I took another step forward, barely aware that I was going to do it until it was already done. The van. That’s where I was going when I ran away. To the van, where George and I saved each other’s lives a thousand times… where I pulled the trigger and killed the woman who was my sister, my best friend, and my only real family, all with a single bullet.
She would have gotten better, whispered Kelly’s voice, in the black space behind my eyes where only George was supposed to speak. The world blanked out again.
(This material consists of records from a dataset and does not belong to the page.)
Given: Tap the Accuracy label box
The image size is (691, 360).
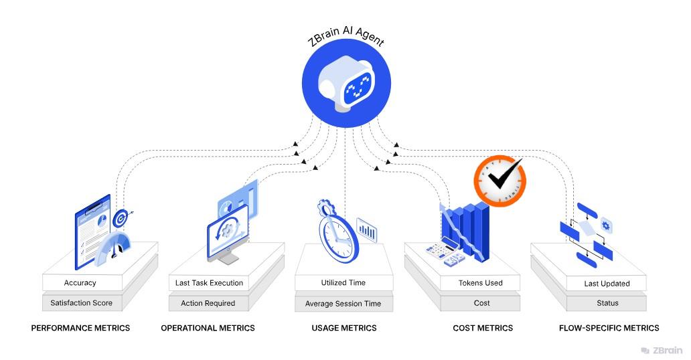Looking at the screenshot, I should point(80,283).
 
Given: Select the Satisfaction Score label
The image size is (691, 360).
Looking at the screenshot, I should point(82,303).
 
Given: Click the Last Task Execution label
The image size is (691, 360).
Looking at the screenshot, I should point(209,283).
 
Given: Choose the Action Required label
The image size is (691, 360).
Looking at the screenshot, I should point(208,303).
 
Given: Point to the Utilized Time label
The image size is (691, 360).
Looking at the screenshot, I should point(343,283).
The sound of the van door slamming forced me back into my surroundings for the second time. My index finger was slightly numb, with the deep, subcutaneous ache that meant I’d taken—and passed—a blood test to open the doors. No amplification for me. Not yet, anyway. I looked dully around the van’s interior, eyes flicking toward the ceiling in an automatic check for the Rorschach test that was formed by George’s blood immediately after I pulled the trigger. For a moment, I could see it, streaks of red trending into a dozen shades of brown as it dried. Then I blinked, and the blood was gone, replaced by pristine white paneling.
“Breathe, Shaun,” said George. Her voice came from behind me, rather than from inside my head. It was calm, soothing, even slightly amused; she was just talking me down from a panic attack. Nothing important, all part of a day’s work. I’ve never been terribly prone to that kind of episode, but when you spend your days playing with dead things, one or two flip-outs
are bound to come with the territory. “You’re going to give yourself an aneurysm.”
“Didnt you hear her?” I demanded, clenching my hands into fists. The urge to look toward the sound of her voice was nigh irresistible. I kept looking at the ceiling instead, waiting for the blood to repeat its flickering appearance. “You would have gotten better.”
“Says her,” George said. The amusement vanished, replaced by the barely chained irritation that was practically her trademark. “The test results were locked in—the CDC knew I was dead. If you’d walked away, something would have happened, and you know it. Worst-case scenario, you would have been treated to the delightful sight of men in hazmat suits dragging me into the open while I screamed for them to take another test. My last post might not have gone out. The truth might not have gone out.” She paused before delivering what I was sure was meant to be the killing blow: “Tate might have walked away clean.”
“You don’t know,” I said. “We could have claimed there was something wrong with the test. It’s happened before.”
“How often?”
I didn’t answer her.
George sighed. “Three times, Shaun. With a top-of-the-line test, three times. In all three cases, there was proof of mechanical failure—and in two of the cases, the people were killed anyway. Their families won their suits on the basis of secondary testing units. We both know what a secondary test would have shown in my case. There’s no point in pretending that we don’t.”
That was too much. The blood flickered back into visibility a second before I spun around, feeling my fingernails cutting into my palms as I shouted, “For fuck’s sake, Georgia, there was a chance!” The empty chair would fix it. I’d see the empty chair, and she’d go back to being a voice in my head, just a voice in my head, because she was dead, I killed her. I just had to see the empty chair.